Projects and Courses

A Connected Classrooms Project: Transoceanic Experiences of Indenture

Dr. Anita Baksh (LaGuardia Community College) and Dr. Laëtitia Saint-Loubert (Université de la Réunion)

Students will study experiences of indentured labor in twentieth- and twenty-first-century literature from a transoceanic perspective and work together with an international partner to analyze, interpret and produce a translation of a literary text related to Indian indentureship writing.

Project Goals

  • For five weeks, students will develop projects with international partners using a variety of digital tools and platforms as part of a Collaborative Online International Learning (COIL) model.
  • Focuses on narratives of indenture in Indo-Caribbean, Indo-Mauritian and Indo-Reuinionese writing.
  • Each week, students will learn key terms and themes related to experiences of indenture such as working conditions, inter-ethnic relationships, gendered experiences, languages, and Indian culinary and cultural traditions.
  • Students will be exposed to French and English languages through project literature as well as introduced words and expressions from various Creoles, Hindi, and Bhojpuri.

Outcomes & Deliverables

The project encourages digital engagement between institutions with various linguistic backgrounds to learn about indentured labor from a transoceanic perspective and further decolonize curricula. Students will submit final translation projects and a reflection.


Project Lesson Plan

Schedule with descriptions of assignments and suggested bibliography (Shared under a CC BY-NC 4.0 license.)

“Coolies: How Britain Re-invented Slavery”

A video that helps introduce key themes in the project’s first week.

Institute Reflection

Laëtitia’s perspective on the institute experience.

Blog Posts Reflection

Reflection: Laëtitia Saint-Loubert

Dr. Laëtitia Saint-Loubert (Université de la Reunión) shares her experience in learning how to better connect with her work in the Caribbean (even when not physically there) through the use of digital humanities.

Prior to the NEH Caribbean Studies and Digital Humanities Institute, I had very little digital knowledge. Attending the in-person session and doing the preliminary reading was extremely helpful in getting acquainted with the Digital Humanities and getting a sense of how it could be useful in relation to Caribbean Studies. During the Institute, learning about actual DH projects and doing hands-on activities further gave me a sense of what tools and platforms I could use in my own classes.

Connecting with fellow Caribbeanists transoceanically was one of my main motivations to attend the Institute. As I had been based at the Université de La Réunion, in the Indian Ocean, for two years, I felt very far away from the Caribbean, and really needed to reconnect with the region and form some new bonds with its scientific community. The Institute certainly helped me achieve that. In particular, I was very happy to work with fellow participant Anita Baksh on a connected classrooms project which we hope to implement in the next academic year. 

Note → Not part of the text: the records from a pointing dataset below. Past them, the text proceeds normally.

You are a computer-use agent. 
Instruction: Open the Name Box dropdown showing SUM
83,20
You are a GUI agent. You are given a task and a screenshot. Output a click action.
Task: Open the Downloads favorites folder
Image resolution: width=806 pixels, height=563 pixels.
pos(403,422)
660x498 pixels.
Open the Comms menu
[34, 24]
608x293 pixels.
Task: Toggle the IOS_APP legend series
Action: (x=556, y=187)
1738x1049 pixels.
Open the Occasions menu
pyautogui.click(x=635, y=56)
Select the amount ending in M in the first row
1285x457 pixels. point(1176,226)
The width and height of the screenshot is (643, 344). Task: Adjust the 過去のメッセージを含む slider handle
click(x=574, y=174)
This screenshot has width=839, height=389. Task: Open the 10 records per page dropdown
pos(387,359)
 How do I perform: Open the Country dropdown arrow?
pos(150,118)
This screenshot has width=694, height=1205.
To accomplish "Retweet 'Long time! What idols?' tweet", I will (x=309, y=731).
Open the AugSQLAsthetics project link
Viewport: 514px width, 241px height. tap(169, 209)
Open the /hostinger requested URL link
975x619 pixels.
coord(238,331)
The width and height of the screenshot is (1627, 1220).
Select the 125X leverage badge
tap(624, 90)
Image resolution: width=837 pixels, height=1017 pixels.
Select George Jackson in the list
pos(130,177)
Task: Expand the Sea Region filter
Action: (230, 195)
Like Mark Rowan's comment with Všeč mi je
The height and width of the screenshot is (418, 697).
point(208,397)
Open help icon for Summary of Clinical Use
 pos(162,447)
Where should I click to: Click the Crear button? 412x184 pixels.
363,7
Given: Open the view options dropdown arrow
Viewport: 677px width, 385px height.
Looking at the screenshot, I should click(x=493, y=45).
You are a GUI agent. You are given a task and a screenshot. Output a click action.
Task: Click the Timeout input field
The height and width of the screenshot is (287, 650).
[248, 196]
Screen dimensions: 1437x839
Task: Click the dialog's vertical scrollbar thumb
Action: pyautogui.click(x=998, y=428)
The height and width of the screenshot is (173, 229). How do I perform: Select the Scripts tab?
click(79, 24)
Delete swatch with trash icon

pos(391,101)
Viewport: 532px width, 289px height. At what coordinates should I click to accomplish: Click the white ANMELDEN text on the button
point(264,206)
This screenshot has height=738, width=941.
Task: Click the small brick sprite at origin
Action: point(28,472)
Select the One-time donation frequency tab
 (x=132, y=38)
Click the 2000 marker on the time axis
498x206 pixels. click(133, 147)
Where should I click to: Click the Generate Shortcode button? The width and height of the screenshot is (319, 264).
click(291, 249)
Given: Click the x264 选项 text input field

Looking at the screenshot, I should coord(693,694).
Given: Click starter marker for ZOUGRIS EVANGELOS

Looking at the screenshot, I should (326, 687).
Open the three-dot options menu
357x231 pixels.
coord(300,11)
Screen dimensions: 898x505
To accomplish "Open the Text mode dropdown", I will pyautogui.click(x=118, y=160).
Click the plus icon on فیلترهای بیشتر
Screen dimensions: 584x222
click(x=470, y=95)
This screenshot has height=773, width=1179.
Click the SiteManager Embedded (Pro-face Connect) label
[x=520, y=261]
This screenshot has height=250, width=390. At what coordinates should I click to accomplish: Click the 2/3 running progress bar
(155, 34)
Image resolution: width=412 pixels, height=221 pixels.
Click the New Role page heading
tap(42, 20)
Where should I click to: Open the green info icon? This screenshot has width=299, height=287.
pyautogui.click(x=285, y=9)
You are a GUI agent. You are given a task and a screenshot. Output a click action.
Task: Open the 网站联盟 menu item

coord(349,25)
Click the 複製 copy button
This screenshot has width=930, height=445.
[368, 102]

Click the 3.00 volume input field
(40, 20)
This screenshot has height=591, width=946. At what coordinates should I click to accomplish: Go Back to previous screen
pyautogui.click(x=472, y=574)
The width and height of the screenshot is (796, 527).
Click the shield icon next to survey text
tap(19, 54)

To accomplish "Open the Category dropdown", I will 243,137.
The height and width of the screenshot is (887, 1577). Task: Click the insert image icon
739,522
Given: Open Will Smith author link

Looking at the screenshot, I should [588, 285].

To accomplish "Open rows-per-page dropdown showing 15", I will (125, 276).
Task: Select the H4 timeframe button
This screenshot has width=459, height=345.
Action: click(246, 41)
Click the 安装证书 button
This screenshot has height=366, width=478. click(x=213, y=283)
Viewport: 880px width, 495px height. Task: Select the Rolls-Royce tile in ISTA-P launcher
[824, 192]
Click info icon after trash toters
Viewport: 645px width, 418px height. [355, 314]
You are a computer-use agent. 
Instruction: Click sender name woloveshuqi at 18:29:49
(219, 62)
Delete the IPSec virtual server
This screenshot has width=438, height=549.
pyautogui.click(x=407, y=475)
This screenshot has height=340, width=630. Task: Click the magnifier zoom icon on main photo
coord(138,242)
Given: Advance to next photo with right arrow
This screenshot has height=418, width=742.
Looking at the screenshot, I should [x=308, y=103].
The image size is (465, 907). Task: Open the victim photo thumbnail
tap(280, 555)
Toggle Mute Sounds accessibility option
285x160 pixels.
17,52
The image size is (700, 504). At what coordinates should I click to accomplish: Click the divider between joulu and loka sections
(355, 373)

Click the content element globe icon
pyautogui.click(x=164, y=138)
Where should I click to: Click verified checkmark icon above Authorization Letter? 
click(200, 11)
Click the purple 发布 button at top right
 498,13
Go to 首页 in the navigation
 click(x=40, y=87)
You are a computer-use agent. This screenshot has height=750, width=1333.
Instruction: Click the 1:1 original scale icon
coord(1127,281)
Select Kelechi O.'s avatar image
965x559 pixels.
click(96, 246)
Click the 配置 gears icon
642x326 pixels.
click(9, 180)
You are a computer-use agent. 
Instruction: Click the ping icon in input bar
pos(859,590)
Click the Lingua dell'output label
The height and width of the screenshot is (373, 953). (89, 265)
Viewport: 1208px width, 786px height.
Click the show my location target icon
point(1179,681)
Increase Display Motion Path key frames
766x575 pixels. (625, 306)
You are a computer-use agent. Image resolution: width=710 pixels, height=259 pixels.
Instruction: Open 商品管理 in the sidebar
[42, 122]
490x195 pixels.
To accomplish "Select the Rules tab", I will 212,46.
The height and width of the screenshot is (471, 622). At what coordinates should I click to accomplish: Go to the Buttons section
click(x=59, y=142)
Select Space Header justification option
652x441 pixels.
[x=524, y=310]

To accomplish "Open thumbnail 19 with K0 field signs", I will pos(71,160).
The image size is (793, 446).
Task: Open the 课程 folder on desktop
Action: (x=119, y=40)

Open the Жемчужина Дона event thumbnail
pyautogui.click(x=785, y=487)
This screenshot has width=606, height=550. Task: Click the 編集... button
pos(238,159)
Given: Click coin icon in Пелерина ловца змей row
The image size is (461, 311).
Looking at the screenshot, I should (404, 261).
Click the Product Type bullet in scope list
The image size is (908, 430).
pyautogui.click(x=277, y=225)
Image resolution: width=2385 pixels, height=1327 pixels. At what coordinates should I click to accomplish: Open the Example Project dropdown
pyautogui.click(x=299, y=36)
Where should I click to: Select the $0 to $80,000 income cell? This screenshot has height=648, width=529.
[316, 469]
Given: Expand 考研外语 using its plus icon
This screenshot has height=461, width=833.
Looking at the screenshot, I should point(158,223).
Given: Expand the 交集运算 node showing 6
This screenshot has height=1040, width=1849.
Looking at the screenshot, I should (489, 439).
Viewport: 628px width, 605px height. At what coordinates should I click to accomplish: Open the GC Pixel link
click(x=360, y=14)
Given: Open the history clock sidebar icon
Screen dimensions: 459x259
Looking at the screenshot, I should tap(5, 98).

Reflecting back on the Institute also makes me think about the future. As we discussed the themes of “Mobility, Migration and Sustainability” together at the University of Florida and later on during the virtual sessions that were offered to us, I came to realize how most of the projects and digital tools that were presented during the Institute were both culture-bound and context-specific. Most of the digital platforms and tools were completely new to me and are hardly ever used in the French higher education system, where more interdisciplinary and cross-departmental bridges, particularly with IT teams and librarians, still need to be built. I particularly enjoyed the pan-Caribbean approach that was adopted for the Institute, although I noted that some areas, languages and communities were underrepresented in the presentations and discussions (I am thinking of the continental Caribbean and the Guyanas, for example, or parts of the Antilles). I also wish we had had more time to address the issue of sustainability and how the use of digital tools and repositories affects the environment. Similarly, I wonder whether we could prolong the discussion on the issues of uneven access and digital divides, particularly, although not exclusively from a Caribbean perspective. Surely, these are only a few of the many points that can keep the discussion going and help us continue to grow as a diverse community of international researchers. Thinking ahead, I would gladly contribute to future projects and continue to work together with colleagues at the intersection of Caribbean Studies and the Digital Humanities, as I feel there is still so much to learn, share and do.

Thank you all for this beautiful human adventure and for all the time and hard work you have dedicated to the Institute!